#### [Verilen metin]
▼

İncir üstü mandalina napar, ııh yok yok bozmaz, öyle olmasın istiyorum ben çünkü...

Bu da durup dururken mızmızlanma örneğidir..."Kızım şu an ki ağlamanın sebebini ben anlamadım, büyük ihtimalle sen de bilmiyorsun" diyorum daha çok ağlıyor:)))
Tokası yeni...2 tane olmasına rağmen saçlar henüz tüy şeklinde olduğundan şimdilik 1 adet takıyoruz...
Haftasonu arkadaşım doğum yaptı; Minicik 2,5 kilocuk, kuş gibi...Hoşgeldin Güneş bebek...

27 Ekim 2009 Salı

2920.gün.....


Parmak hesabı yaptım, yanılıpta yanlış yazmayayım diye; 8 çıktı..Tam 8 sene.Evlendiğimde hemen çocuğum olsaydı ilkokula gidiyor olacaktı şimdi, neyse o konuya girmeyelim bugün.



Bir öğrenci evinde tanıştık biz;

O, Ege ingilizce İşletmeyi bitirmiş akabinde askerliğini yapmış, bizim okulda yüksek lisans yapmaya başlamış bile,

bense tembellikten okulumu 1 sene uzatmışım ertesi günkü 2 tane sınavıma çalışmaktayım,

üzerimde arkadaşımın bana 5 beden büyük gelen pijamaları, e tabi o zamanlar 49 kilo çıtırın tekiydim, saç baş karışmış bi halde...

Geldiler arkadaşımın erkek arkadaşıyla birlikte,

ooo o dersi ben sana anlatayım istersen demeler falan....

Benim surat düştü tabi, ne işleri var bunların...

▲

#### [Malzeme]
▼

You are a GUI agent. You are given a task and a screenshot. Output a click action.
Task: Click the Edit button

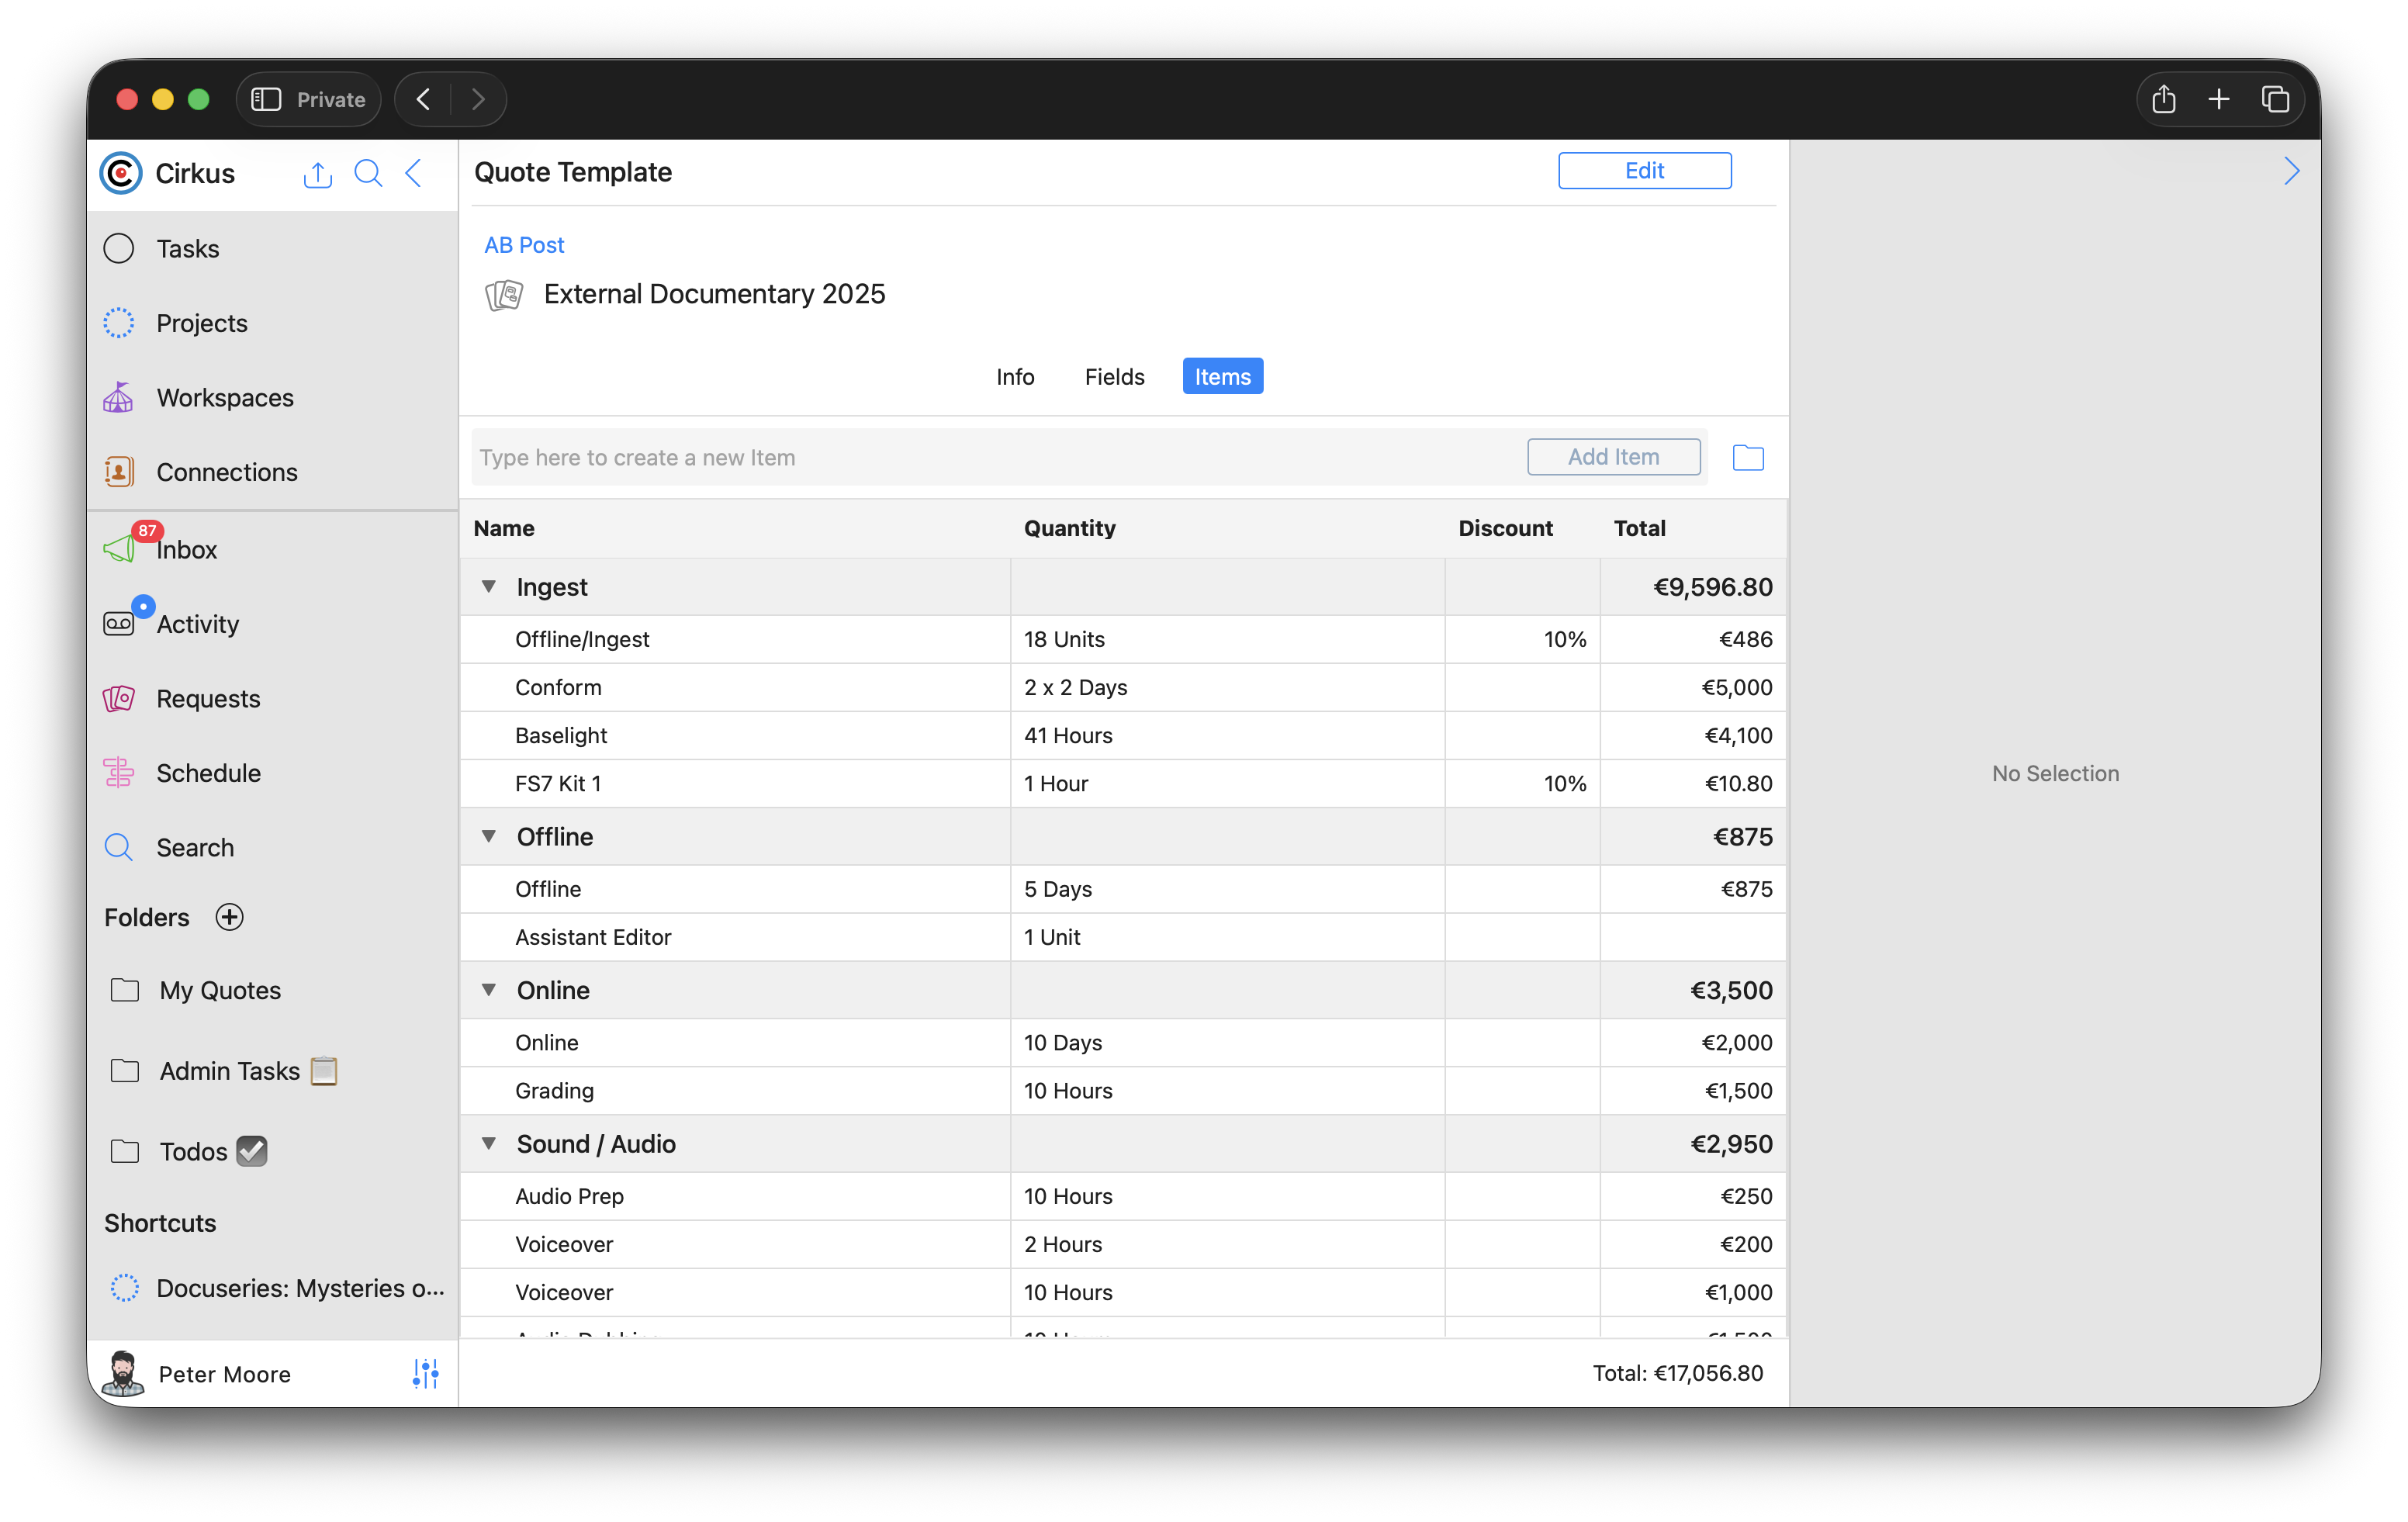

▲
▼

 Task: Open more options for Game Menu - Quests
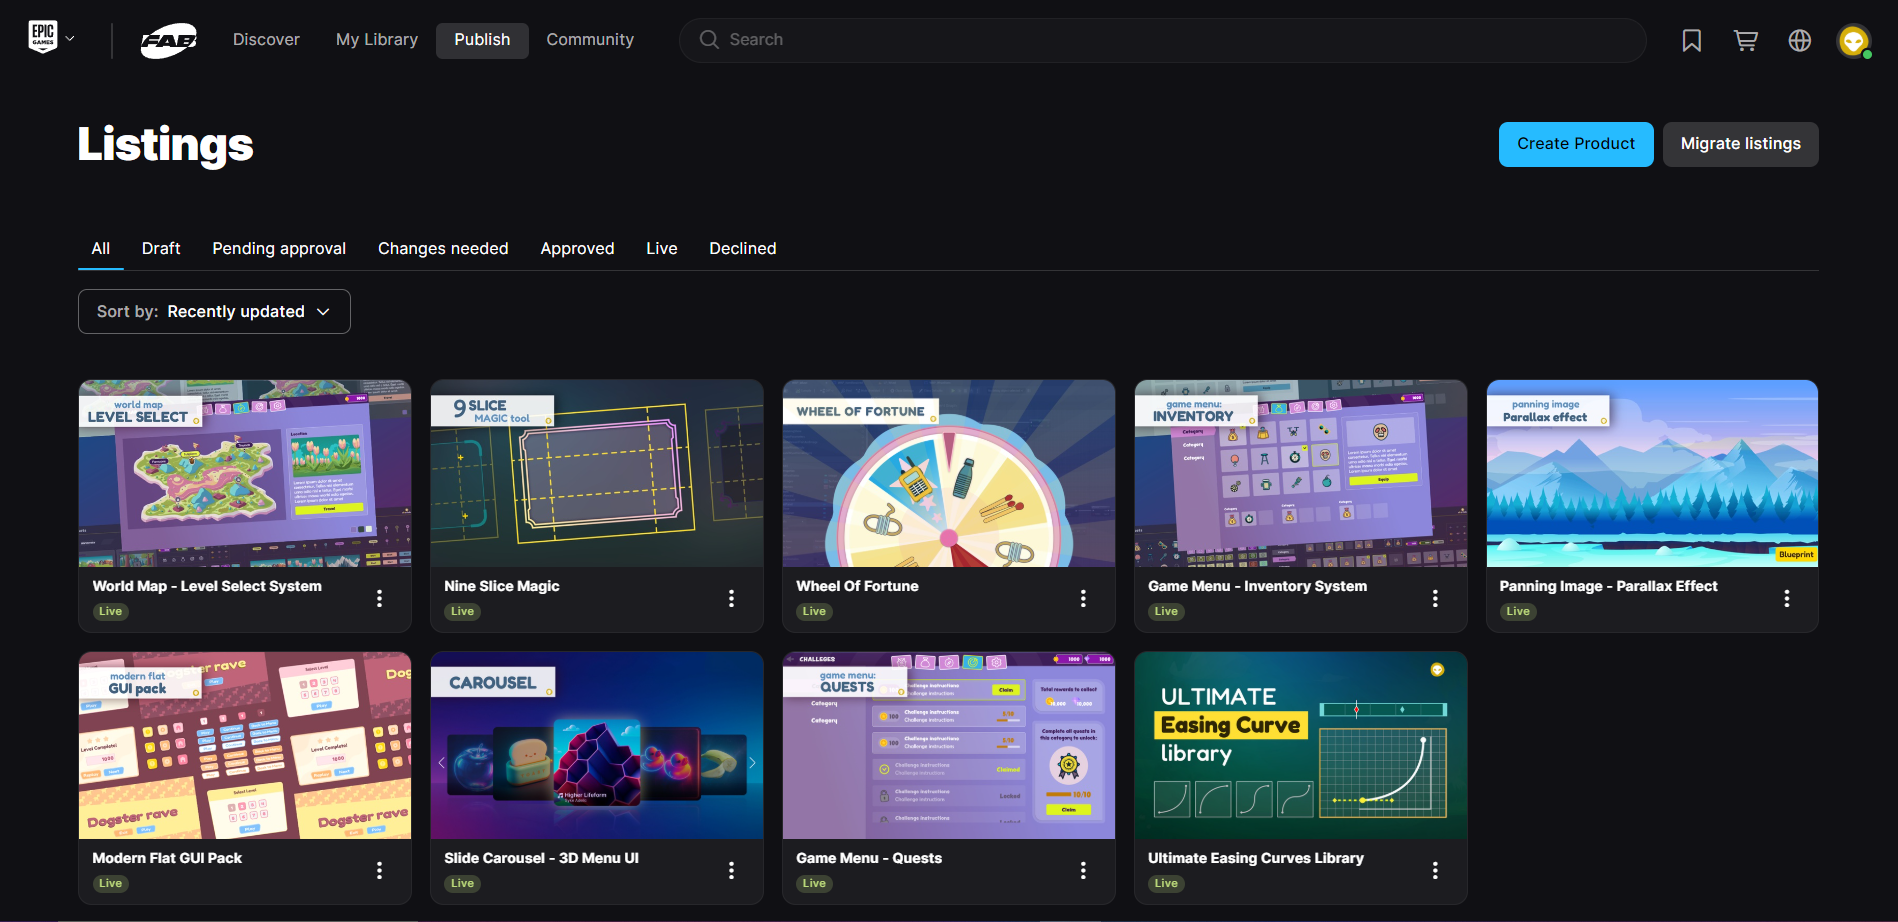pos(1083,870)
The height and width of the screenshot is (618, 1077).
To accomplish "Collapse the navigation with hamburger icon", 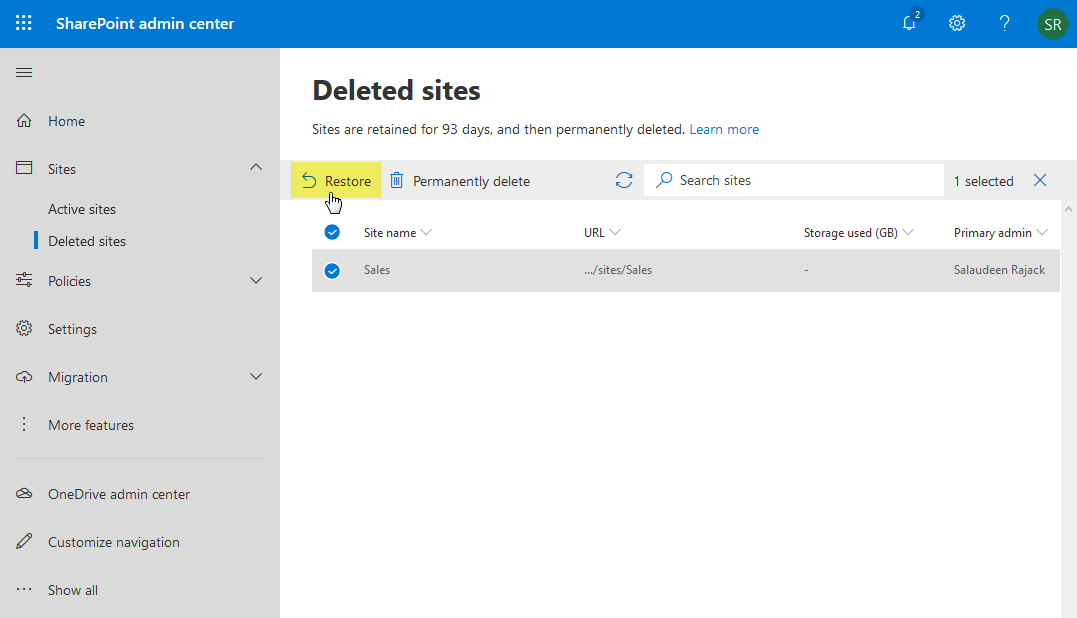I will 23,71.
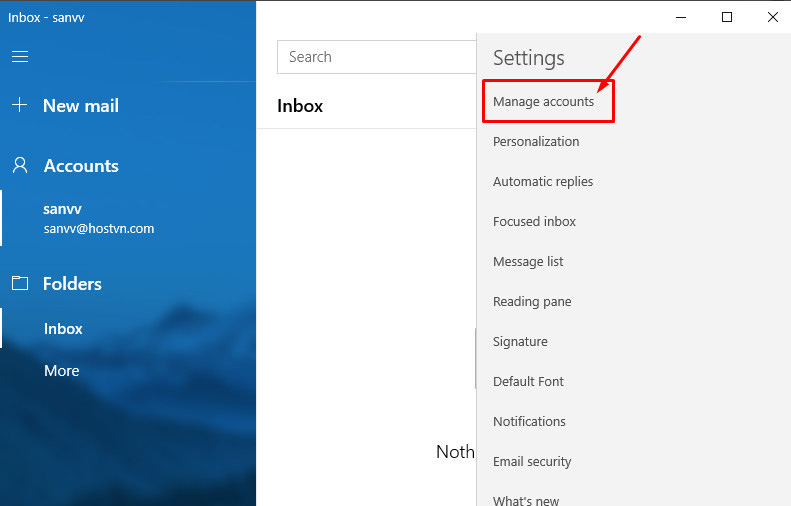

▲
▼

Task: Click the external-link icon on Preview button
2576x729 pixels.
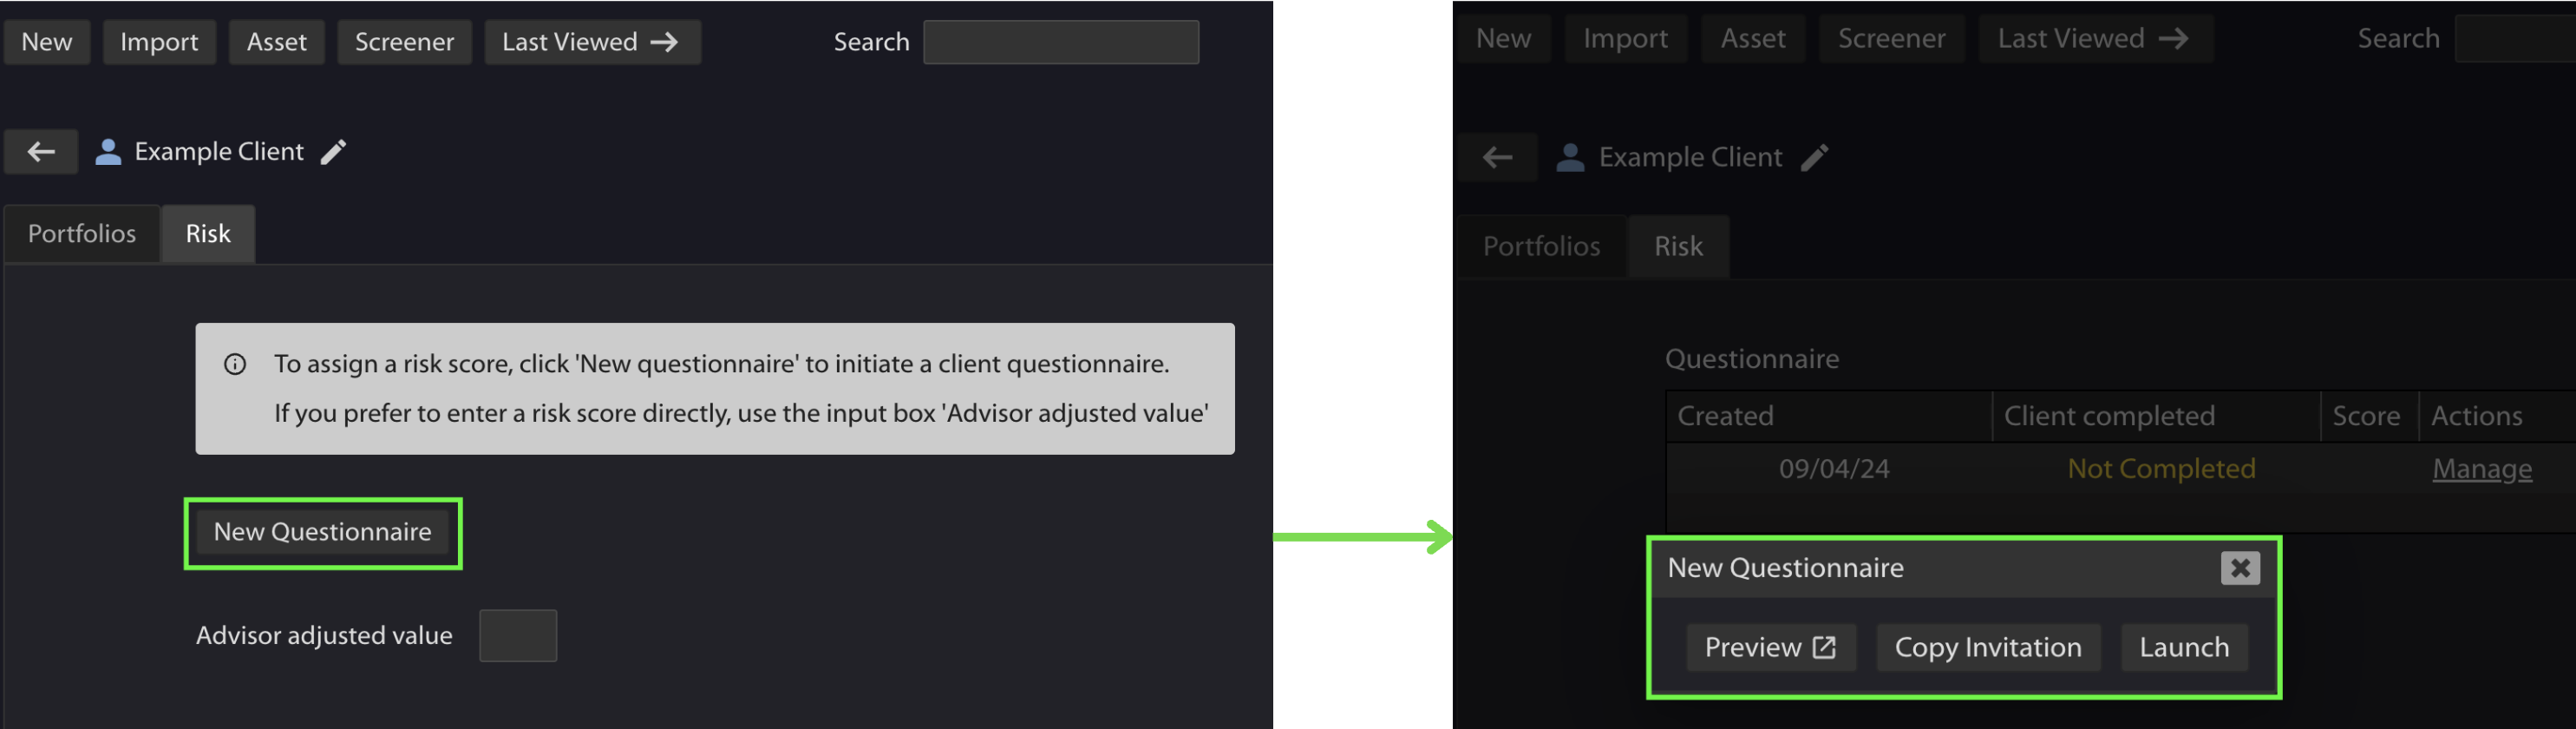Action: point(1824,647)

▲

#### [Görev]
Verilen metne göre, anlatıcının öğrenci evinde tanıştığı kişi hangi bölümü bitirmiştir?

#### [Alıştırmanın cevabı]
Ege İngilizce İşletme bölümünü bitirmiştir.